After the Fed allowed that relief to expire last year, making it a little less attractive for banks to hold on to deposits, some big banks took measures aimed at reducing certain corporate deposits.

These steps include eliminating certain corporate clients whose deposits are less stable and more sensitive to rate changes, potentially charging clients who maintain deposits above a certain amount, and encouraging clients to transfer a portion of their deposits in money market funds, Sooklal said.

The Fed’s rate hikes and eventual unwinding of its balance sheet should increase the returns corporate clients can earn on alternatives to bank deposits, such as money market funds and higher-rated portions of mortgage-backed securities. .

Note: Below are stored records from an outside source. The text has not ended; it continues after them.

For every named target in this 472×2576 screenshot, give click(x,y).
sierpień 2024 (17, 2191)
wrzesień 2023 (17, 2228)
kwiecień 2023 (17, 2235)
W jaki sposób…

At least initially, banks’ excess liquidity will reduce their appetite for higher-yielding alternatives, Sooklal said. This factor will keep banks’ deposit betas – or the extent to which they pass on changes in market interest rates to their depository clients – moderate initially.

That calculus will eventually change, with banks focusing on holding deposits, but when that inflection point will come remains uncertain, Sooklal said.

“When they get to the point where now the ones they didn’t like have gotten away, and now they want to keep the ones that are left, that’s when I think the betas are going to have to start increasing,” Sooklal said.